## What you should do
Rewrite the records below with every "Where should I click to" changed to "Which point should I click to" and nothing else altered.

## Extracted data
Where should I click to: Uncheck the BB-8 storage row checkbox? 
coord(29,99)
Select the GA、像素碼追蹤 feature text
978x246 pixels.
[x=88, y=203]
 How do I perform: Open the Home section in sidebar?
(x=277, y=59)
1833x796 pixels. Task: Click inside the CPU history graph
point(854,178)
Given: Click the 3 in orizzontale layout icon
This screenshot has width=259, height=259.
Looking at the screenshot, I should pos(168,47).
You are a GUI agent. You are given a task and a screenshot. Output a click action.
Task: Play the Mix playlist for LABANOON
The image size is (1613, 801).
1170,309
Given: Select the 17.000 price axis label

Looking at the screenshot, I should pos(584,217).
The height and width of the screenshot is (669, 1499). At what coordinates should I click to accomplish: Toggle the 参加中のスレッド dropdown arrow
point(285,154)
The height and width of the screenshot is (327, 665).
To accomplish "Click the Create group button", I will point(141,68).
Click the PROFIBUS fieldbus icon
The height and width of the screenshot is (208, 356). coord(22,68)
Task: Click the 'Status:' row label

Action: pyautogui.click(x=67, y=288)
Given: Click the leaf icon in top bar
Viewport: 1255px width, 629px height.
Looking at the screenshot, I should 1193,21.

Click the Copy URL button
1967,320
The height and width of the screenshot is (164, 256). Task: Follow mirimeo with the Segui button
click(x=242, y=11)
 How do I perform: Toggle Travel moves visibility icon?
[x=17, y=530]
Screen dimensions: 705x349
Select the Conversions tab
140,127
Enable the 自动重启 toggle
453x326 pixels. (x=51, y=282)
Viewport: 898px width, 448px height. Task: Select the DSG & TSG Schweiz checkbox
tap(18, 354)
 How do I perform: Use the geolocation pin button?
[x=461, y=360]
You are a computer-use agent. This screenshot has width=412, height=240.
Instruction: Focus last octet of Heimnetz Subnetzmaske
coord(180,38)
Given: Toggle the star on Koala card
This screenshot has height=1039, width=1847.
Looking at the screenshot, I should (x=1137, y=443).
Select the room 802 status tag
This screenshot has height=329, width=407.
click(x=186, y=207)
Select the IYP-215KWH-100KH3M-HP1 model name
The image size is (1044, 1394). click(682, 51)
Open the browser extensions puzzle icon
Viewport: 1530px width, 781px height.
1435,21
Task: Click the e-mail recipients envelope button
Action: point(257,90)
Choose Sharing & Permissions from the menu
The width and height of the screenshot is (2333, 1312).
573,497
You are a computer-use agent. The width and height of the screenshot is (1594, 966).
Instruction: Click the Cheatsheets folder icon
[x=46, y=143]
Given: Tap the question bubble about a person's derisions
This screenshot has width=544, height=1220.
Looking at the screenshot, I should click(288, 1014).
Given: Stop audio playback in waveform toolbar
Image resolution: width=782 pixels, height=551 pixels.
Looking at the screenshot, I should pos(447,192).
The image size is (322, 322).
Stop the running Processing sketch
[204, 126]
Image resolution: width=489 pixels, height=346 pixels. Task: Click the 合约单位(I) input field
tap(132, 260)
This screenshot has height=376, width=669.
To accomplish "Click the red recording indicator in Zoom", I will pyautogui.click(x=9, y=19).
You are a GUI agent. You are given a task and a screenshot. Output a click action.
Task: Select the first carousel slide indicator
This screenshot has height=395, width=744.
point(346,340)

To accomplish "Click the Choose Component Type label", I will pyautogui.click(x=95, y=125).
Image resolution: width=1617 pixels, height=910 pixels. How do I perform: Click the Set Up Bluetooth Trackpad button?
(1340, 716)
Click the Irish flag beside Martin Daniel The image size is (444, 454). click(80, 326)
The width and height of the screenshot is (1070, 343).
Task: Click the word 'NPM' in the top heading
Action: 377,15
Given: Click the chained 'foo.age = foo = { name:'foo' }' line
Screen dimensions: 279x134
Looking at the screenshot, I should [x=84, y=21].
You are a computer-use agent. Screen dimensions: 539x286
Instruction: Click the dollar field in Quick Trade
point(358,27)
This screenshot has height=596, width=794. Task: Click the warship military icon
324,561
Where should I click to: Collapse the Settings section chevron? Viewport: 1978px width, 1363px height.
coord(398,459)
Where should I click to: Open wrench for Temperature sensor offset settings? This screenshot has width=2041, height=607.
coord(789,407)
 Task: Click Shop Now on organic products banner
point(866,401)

## Task response
Which point should I click to: Uncheck the BB-8 storage row checkbox? 
coord(29,99)
Select the GA、像素碼追蹤 feature text
978x246 pixels.
[x=88, y=203]
 How do I perform: Open the Home section in sidebar?
(x=277, y=59)
1833x796 pixels. Task: Click inside the CPU history graph
point(854,178)
Given: Click the 3 in orizzontale layout icon
This screenshot has width=259, height=259.
Looking at the screenshot, I should pos(168,47).
You are a GUI agent. You are given a task and a screenshot. Output a click action.
Task: Play the Mix playlist for LABANOON
The image size is (1613, 801).
1170,309
Given: Select the 17.000 price axis label

Looking at the screenshot, I should pos(584,217).
The height and width of the screenshot is (669, 1499). At what coordinates should I click to accomplish: Toggle the 参加中のスレッド dropdown arrow
point(285,154)
The height and width of the screenshot is (327, 665).
To accomplish "Click the Create group button", I will point(141,68).
Click the PROFIBUS fieldbus icon
The height and width of the screenshot is (208, 356). coord(22,68)
Task: Click the 'Status:' row label

Action: pyautogui.click(x=67, y=288)
Given: Click the leaf icon in top bar
Viewport: 1255px width, 629px height.
Looking at the screenshot, I should 1193,21.

Click the Copy URL button
1967,320
The height and width of the screenshot is (164, 256). Task: Follow mirimeo with the Segui button
click(x=242, y=11)
 How do I perform: Toggle Travel moves visibility icon?
[x=17, y=530]
Screen dimensions: 705x349
Select the Conversions tab
140,127
Enable the 自动重启 toggle
453x326 pixels. (x=51, y=282)
Viewport: 898px width, 448px height. Task: Select the DSG & TSG Schweiz checkbox
tap(18, 354)
 How do I perform: Use the geolocation pin button?
[x=461, y=360]
You are a computer-use agent. This screenshot has width=412, height=240.
Instruction: Focus last octet of Heimnetz Subnetzmaske
coord(180,38)
Given: Toggle the star on Koala card
This screenshot has height=1039, width=1847.
Looking at the screenshot, I should (x=1137, y=443).
Select the room 802 status tag
This screenshot has height=329, width=407.
click(x=186, y=207)
Select the IYP-215KWH-100KH3M-HP1 model name
The image size is (1044, 1394). click(682, 51)
Open the browser extensions puzzle icon
Viewport: 1530px width, 781px height.
1435,21
Task: Click the e-mail recipients envelope button
Action: point(257,90)
Choose Sharing & Permissions from the menu
The width and height of the screenshot is (2333, 1312).
573,497
You are a computer-use agent. The width and height of the screenshot is (1594, 966).
Instruction: Click the Cheatsheets folder icon
[x=46, y=143]
Given: Tap the question bubble about a person's derisions
This screenshot has width=544, height=1220.
Looking at the screenshot, I should click(288, 1014).
Given: Stop audio playback in waveform toolbar
Image resolution: width=782 pixels, height=551 pixels.
Looking at the screenshot, I should pos(447,192).
The image size is (322, 322).
Stop the running Processing sketch
[204, 126]
Image resolution: width=489 pixels, height=346 pixels. Task: Click the 合约单位(I) input field
tap(132, 260)
This screenshot has height=376, width=669.
To accomplish "Click the red recording indicator in Zoom", I will pyautogui.click(x=9, y=19).
You are a GUI agent. You are given a task and a screenshot. Output a click action.
Task: Select the first carousel slide indicator
This screenshot has height=395, width=744.
point(346,340)

To accomplish "Click the Choose Component Type label", I will pyautogui.click(x=95, y=125).
Image resolution: width=1617 pixels, height=910 pixels. How do I perform: Click the Set Up Bluetooth Trackpad button?
(1340, 716)
Click the Irish flag beside Martin Daniel The image size is (444, 454). click(80, 326)
The width and height of the screenshot is (1070, 343).
Task: Click the word 'NPM' in the top heading
Action: 377,15
Given: Click the chained 'foo.age = foo = { name:'foo' }' line
Screen dimensions: 279x134
Looking at the screenshot, I should [x=84, y=21].
You are a computer-use agent. Screen dimensions: 539x286
Instruction: Click the dollar field in Quick Trade
point(358,27)
This screenshot has height=596, width=794. Task: Click the warship military icon
324,561
Which point should I click to: Collapse the Settings section chevron? Viewport: 1978px width, 1363px height.
coord(398,459)
Which point should I click to: Open wrench for Temperature sensor offset settings? This screenshot has width=2041, height=607.
coord(789,407)
 Task: Click Shop Now on organic products banner
point(866,401)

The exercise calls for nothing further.